Кое-как сев и протерев лицо ладонями, с непониманием посмотрела куда-то перед собой, улавливая лишь очертания фигур. Их лиц не было видно, но голоса звучали набатом, отдаваемым эхо в голове. Я зажмурилась и помассировала виски, чтобы снять напряжение и попытаться вернуться в относительно нормальное состояние.
— Ещё один труп, – голос Михаила был сдавленный, от него веяло обречённостью. – Разведка нашла вершину ментального треугольника. Ей стала Вилена Цехлема, пропавшая больше 20 лет назад. На лбу выжжен ансуз, а место, где её нашли, усыпано синими цветами. Он уже не скрывается.
— Её нашли в офисе, откуда она и пропала, – дополнил Павел, – Цехлема была медиумом, и за неделю до своей пропажи говорила, что за ней придёт смерть со светлыми волосами и голубыми глазами, а за ней будет бежать рыжая лисица.
— Откуда вы знаете о том, что она сказала 20 лет назад? – я с трудом начинала соображать и, сфокусировав взгляд, смогла даже что-то рассмотреть. Рядом со мной на кровати сидел Максим, пытающийся придти в себя, в ногах расположилась Ядвига, смотрящая куда-то перед собой. Милана забилась в угол комнаты, Андрей стоял в проходе. Артём разместился на подоконнике. Белые от Сенсума глаза Ядвиги мерцали странным блеском, не таким, как обычно. – Вы уже там были, когда?
— Я прошла по её памяти, когда разведка только нашла труп, – сказала ведьма Сенсума, посмотрев мне в глаза. – Велена предугадала свою смерть и оставила подсказку, что она будет идти на высоких каблуках.
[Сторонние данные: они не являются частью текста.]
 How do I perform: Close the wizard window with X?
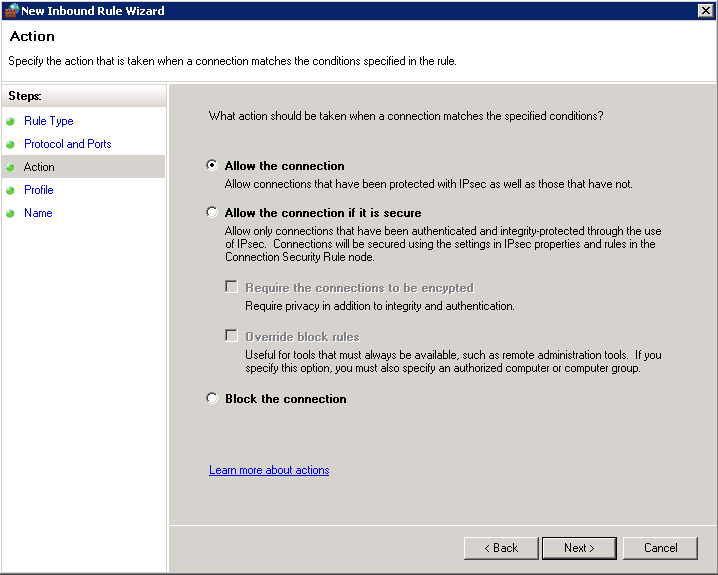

Ядвига покачала головой и посмотрела на свои руки, в которых я заметила те самые камни памяти, на которые записывались наши погружения в Сенсум. Они по-новому светились в её руках, намекая на плотную связь сознание оперативницы с магией.
— Каблуках? – не веря, спросила Милана, приподнявшись из кресла. – Оккультист разве не мужчина? Или он имеет две личности?
— Может, стоит ещё раз осмотреть место? – предложила я. Если Эйлифт показывал мне часть своего прошлого, то вдруг и на этом месте преступления он будет щедр?
— Нет, – отрицательно покачала головой Ядвига и вздохнула, словно собираясь с мыслями. – И я прошу вас не рваться на то место, а послушать меня.
Она перекинула камни в руке, а потом посмотрела на меня. Моё тело рефлекторно напряглось от того, каким стал взгляд ведьмы Сенсума. В нём что-то надломилось, надломилось. Но что? И почему?
— Как вы знаете, я попросила найти все документы, которые только можно было из архивов СК, полиции, даркнета, – начала она, – ночью я исследовала их и искала закономерности, потому что во всех тех моментах, что видела Кира в памяти погибших, были моменты, которые не соответствовали отражению в Сенсуме. На камням с памятью Эйлифт имел мужскую внешность, но в Сенсуме он отражался не с ней, а со смешанной.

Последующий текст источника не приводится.